Return every line of the entries that includes the word "column".

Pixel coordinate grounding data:

• • • • • • •

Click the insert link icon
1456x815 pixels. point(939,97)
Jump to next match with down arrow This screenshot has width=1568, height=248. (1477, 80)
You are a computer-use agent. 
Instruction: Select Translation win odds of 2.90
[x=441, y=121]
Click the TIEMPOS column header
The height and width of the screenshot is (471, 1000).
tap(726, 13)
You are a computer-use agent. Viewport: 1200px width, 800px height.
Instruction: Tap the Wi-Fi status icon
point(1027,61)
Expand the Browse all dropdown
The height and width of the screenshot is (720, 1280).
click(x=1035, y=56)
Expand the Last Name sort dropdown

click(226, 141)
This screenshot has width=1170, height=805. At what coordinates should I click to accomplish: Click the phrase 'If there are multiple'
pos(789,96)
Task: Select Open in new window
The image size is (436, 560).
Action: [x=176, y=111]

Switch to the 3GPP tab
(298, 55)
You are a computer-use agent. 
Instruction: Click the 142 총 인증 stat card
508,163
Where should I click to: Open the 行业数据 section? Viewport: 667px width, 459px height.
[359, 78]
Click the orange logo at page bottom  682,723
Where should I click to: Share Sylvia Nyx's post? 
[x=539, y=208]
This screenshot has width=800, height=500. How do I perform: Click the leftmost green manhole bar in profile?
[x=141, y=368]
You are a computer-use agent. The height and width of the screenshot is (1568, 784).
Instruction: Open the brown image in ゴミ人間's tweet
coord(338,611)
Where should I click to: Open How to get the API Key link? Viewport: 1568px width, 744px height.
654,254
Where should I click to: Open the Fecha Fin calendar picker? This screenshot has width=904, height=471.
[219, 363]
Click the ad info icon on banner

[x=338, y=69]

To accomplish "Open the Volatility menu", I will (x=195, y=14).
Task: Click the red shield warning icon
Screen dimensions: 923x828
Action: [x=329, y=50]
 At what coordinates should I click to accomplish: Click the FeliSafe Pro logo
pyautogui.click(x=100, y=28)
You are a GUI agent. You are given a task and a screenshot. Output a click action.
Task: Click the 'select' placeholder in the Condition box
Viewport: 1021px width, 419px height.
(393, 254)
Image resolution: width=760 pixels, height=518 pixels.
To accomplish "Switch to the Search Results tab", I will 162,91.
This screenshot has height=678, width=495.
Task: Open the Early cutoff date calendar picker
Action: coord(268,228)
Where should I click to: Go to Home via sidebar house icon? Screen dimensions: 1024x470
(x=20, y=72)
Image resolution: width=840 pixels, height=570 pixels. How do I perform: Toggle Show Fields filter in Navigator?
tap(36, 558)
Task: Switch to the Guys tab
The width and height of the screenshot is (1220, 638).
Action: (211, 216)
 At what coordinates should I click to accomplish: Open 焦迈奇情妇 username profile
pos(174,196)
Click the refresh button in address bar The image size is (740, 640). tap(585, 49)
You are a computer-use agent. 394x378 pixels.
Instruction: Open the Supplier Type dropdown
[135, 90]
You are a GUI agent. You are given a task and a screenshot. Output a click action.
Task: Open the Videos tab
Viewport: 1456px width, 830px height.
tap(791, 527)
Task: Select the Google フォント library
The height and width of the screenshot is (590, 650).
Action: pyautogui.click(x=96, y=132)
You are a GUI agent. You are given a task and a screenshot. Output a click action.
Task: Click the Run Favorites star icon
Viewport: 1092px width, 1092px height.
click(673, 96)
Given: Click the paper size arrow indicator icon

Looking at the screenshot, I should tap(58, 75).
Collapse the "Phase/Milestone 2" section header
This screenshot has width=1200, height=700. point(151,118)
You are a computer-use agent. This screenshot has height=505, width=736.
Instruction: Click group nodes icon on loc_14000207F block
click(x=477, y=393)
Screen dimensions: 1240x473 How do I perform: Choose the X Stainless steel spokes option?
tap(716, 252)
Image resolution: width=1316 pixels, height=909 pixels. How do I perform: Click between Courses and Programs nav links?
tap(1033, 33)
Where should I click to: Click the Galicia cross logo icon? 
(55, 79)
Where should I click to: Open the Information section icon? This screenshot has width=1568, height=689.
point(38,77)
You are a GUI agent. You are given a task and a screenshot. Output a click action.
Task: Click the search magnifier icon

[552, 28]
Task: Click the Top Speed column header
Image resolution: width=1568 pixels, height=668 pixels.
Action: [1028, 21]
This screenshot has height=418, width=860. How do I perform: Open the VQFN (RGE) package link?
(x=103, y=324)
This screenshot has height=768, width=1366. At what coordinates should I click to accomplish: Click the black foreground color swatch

• • • • • • •

**Response below**.
Click the TIEMPOS column header
Task: Click the Top Speed column header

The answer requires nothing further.